Great Plains Studies, Center for


Date of this Version

Fall 1982


Great Plains Quarterly Vol. 2, No. 4, Fall 1982, pp. 210-17.


Copyright 1982 by the Center for Great Plains Studies, University of Nebraska-Lincoln


Willa Cather has been fairly well studied as a novelist of the Nebraska pioneer, a writer whose books have a lyric nostalgia for other times that were nicer than ours. This maybe an oversimplification. One might say, for example, that she wrote about Nebraska no more than she wrote about Rome; that it was not man's retreat that concerned her so much as man's extension into other planes, other powers; that she may belong not with Sinclair Lewis and Edith Wharton but with Marcel Proust, James Joyce, and Thomas Mann. I suggest these possibilities after several years of fortunate exploration into the first twenty years of Cather's writing career-the twenty years before her first novels, Alexander's Bridge (1912) and O Pioneers! (1913). I say "fortunate" because it has been like opening the curtains wider on a stage, revealing other windows and a new landscape. The room is larger than we thought, the design grander, the problems more complex.

Perhaps we are better equipped to address those problems now. More than a half century has passed since she did her major work, but the gap that sometimes comes between the artist's creation and the reader's understanding may be a time for the tuning of the ear. Critical terms and concepts now at hand seem curiously appropriate: alienation and the search for identity, archetype and myth, antinovel and antihero; theories of simultaneous time, of double selves, masks, and images. Cather would understand some of these concepts, as she would understand Andre Malraux and the search for the Grail, because she knew Homer, Virgil, and Ovid; Heine, Lucretius, and Ruskin; Keats's Endymion, Bunyan's Pilgrim's Progress, and a good many generations of the alwayschanging gods.

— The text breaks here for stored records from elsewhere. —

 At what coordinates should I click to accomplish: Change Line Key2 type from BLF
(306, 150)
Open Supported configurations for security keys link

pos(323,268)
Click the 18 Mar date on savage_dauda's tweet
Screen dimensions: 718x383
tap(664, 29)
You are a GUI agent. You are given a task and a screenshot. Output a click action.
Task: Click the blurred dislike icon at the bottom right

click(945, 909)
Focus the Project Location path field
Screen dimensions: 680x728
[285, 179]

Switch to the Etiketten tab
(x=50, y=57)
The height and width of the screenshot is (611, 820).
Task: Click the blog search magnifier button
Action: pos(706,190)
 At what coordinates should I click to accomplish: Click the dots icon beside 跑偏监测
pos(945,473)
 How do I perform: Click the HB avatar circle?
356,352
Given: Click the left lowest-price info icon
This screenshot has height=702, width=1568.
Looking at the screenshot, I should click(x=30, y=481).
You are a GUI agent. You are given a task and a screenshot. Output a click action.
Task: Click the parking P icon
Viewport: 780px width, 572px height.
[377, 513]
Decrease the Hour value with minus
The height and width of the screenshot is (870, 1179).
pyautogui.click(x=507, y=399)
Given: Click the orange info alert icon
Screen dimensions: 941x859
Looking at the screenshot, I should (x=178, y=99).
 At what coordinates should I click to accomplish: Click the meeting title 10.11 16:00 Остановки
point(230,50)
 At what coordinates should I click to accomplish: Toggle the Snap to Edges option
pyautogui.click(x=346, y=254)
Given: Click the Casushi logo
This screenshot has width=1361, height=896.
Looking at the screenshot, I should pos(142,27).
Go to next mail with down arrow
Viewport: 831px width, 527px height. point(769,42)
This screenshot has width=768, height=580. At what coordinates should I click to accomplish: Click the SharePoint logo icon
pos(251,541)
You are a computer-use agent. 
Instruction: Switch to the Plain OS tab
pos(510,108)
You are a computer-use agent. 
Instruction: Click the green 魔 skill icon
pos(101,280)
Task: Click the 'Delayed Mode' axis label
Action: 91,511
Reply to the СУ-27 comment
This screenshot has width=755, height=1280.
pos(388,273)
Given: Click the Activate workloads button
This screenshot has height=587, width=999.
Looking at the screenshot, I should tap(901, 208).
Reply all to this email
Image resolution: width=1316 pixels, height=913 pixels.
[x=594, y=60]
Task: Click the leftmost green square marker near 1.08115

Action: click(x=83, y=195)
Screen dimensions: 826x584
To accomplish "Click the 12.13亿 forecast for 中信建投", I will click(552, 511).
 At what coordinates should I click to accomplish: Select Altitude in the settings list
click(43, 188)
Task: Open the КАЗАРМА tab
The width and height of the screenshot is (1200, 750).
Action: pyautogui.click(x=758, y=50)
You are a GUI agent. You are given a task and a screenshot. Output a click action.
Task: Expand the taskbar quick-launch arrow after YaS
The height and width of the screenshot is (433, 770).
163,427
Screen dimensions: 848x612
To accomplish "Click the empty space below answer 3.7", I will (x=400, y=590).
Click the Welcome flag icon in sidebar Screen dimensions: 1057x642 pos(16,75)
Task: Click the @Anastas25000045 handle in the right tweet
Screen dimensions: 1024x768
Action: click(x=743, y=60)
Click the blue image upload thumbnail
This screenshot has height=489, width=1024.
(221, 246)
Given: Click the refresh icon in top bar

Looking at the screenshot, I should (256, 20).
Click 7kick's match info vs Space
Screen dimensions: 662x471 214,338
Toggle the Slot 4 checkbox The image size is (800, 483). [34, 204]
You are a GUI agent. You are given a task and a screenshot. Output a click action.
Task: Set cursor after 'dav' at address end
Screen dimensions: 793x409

When Cather began her career as a novelist she was forty, with one career of some distinction as a journalist and editor already behind her. Her last novel, Sapphira and the Slave Girl (1940), was published when she was in her late sixties. The public novels, stories, and essays that appeared during this second career are nearly matched in volume by the body of writing-much of it in a journalistic underground- that was published during the twenty years of her first career: newspaper columns, articles, reviews, and stories. This is not too different from the careers of other writers who began as journalists except in two respects. First, little of her early writing has been read, even by Cather scholars; and second, all of the early writing relates to the major work after 1912 in an unusual way. The two careers were not separate; rather, the writing (both good and bad) shows extraordinary continuity, with links, repetitions, recurrences, developments, and personal relationships-almost, in a Proustian sense, one book, with the writer more at the center than she ever intended or wanted to be.